GIVEN TEXT below:

- Developer(s): Strategic Studies Group
- Publisher(s): Matrix Games
- Designer(s): Ian Trout, Roger Keating
- Platform(s): Microsoft Windows
- Release: 7 February 2007
- Genre(s): Wargame, turn-based strategy
- Mode(s): Single-player, multiplayer

= Battlefront (2007 video game) =

Battlefront is a wargame developed by Strategic Studies Group and published by Matrix Games for Microsoft Windows in 2007. The game is a turn-based strategy set in World War II. It is the namesake of an earlier game released by Strategic Studies Group in 1986.

== Gameplay ==
Battlefront is a battalion-level simulation wargame and contains four scenarios that depict battles of World War II. The scenarios are based on Battle of Gazala, Operation Market Garden, Battle of Saipan, and Novorossiysk Defensive Operation. The player can control forces of either Axis or Allied powers. Parameters like fog of war, weather, supply and reinforcements can be changed for every scenario.

== Reception ==
Larry Levandowski of Armchair General praised Battlefront for its scenarios, AI and interface. He stated that "the real point to the game is good old-fashioned war game goodness, and this is where the game stands out". Konstantin Fomin of Absolute Games rated the game 75% noting its dated graphics and lack of innovations, but praising gameplay and difficulty. The Wargamer gave Battlefront an Award for Excellence, describing it as "immersive and reasonably challenging".

End of GIVEN TEXT.
DATA TO EXAMINE below:

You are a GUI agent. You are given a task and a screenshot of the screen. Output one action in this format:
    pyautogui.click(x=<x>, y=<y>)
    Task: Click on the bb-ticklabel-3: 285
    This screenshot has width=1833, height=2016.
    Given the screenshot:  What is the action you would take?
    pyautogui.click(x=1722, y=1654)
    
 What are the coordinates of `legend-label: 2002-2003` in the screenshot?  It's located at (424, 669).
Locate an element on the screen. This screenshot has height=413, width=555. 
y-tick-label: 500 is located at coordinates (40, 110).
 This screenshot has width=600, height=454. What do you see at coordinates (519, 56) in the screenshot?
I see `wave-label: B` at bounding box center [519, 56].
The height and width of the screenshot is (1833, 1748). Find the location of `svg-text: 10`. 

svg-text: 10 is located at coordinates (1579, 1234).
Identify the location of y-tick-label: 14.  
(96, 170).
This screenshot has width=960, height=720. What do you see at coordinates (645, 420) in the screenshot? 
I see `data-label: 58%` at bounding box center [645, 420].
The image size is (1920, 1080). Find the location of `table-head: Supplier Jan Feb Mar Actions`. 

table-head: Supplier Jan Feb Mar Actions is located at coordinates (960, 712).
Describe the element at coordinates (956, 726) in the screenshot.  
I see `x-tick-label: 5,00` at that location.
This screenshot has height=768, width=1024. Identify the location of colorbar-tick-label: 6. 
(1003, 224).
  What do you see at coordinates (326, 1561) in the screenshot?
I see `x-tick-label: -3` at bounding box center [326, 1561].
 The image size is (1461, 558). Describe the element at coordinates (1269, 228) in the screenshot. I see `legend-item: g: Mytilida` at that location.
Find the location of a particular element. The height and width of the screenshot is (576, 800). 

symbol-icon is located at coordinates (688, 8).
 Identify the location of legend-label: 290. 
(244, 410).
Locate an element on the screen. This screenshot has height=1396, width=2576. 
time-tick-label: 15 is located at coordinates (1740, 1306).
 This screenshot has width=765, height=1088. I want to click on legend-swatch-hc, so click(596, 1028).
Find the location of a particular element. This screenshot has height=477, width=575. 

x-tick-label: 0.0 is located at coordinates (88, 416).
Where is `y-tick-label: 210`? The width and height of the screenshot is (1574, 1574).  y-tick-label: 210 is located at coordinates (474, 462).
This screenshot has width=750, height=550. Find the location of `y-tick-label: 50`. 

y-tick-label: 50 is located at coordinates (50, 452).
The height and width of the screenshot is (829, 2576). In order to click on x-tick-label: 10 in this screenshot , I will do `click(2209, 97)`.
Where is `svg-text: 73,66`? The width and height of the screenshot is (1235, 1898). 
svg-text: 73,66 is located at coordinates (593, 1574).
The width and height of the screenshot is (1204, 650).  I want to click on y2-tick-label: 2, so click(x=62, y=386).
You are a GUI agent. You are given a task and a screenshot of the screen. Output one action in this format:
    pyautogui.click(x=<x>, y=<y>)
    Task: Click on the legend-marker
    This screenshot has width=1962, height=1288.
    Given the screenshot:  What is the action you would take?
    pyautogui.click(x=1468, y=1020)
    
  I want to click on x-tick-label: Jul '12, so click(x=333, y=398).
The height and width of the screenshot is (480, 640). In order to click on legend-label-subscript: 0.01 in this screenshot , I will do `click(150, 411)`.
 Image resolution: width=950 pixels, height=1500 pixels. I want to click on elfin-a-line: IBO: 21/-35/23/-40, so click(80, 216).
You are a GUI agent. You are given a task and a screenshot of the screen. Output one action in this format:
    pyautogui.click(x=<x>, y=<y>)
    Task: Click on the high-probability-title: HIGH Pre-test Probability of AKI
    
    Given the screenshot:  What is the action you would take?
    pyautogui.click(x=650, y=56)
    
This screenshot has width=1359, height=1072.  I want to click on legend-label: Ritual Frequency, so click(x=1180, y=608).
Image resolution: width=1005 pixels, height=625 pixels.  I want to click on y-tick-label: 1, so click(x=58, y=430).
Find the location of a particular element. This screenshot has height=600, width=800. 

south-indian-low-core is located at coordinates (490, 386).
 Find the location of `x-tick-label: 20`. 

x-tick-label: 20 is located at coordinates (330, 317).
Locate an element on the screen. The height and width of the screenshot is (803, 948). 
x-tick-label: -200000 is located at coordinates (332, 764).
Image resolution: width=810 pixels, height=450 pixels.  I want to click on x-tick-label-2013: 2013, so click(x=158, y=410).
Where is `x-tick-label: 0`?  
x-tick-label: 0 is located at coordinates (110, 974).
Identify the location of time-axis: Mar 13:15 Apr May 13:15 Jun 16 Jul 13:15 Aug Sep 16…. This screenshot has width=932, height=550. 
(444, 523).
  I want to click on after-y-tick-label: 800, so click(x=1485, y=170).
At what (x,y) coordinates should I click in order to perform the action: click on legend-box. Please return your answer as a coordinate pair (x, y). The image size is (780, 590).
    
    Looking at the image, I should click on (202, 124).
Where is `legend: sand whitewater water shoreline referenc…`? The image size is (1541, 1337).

End of DATA TO EXAMINE.

Copy out the Battlefront article in full, word for word.

- Developer(s): Strategic Studies Group
- Publisher(s): Matrix Games
- Designer(s): Ian Trout, Roger Keating
- Platform(s): Microsoft Windows
- Release: 7 February 2007
- Genre(s): Wargame, turn-based strategy
- Mode(s): Single-player, multiplayer

= Battlefront (2007 video game) =

Battlefront is a wargame developed by Strategic Studies Group and published by Matrix Games for Microsoft Windows in 2007. The game is a turn-based strategy set in World War II. It is the namesake of an earlier game released by Strategic Studies Group in 1986.

== Gameplay ==
Battlefront is a battalion-level simulation wargame and contains four scenarios that depict battles of World War II. The scenarios are based on Battle of Gazala, Operation Market Garden, Battle of Saipan, and Novorossiysk Defensive Operation. The player can control forces of either Axis or Allied powers. Parameters like fog of war, weather, supply and reinforcements can be changed for every scenario.

== Reception ==
Larry Levandowski of Armchair General praised Battlefront for its scenarios, AI and interface. He stated that "the real point to the game is good old-fashioned war game goodness, and this is where the game stands out". Konstantin Fomin of Absolute Games rated the game 75% noting its dated graphics and lack of innovations, but praising gameplay and difficulty. The Wargamer gave Battlefront an Award for Excellence, describing it as "immersive and reasonably challenging".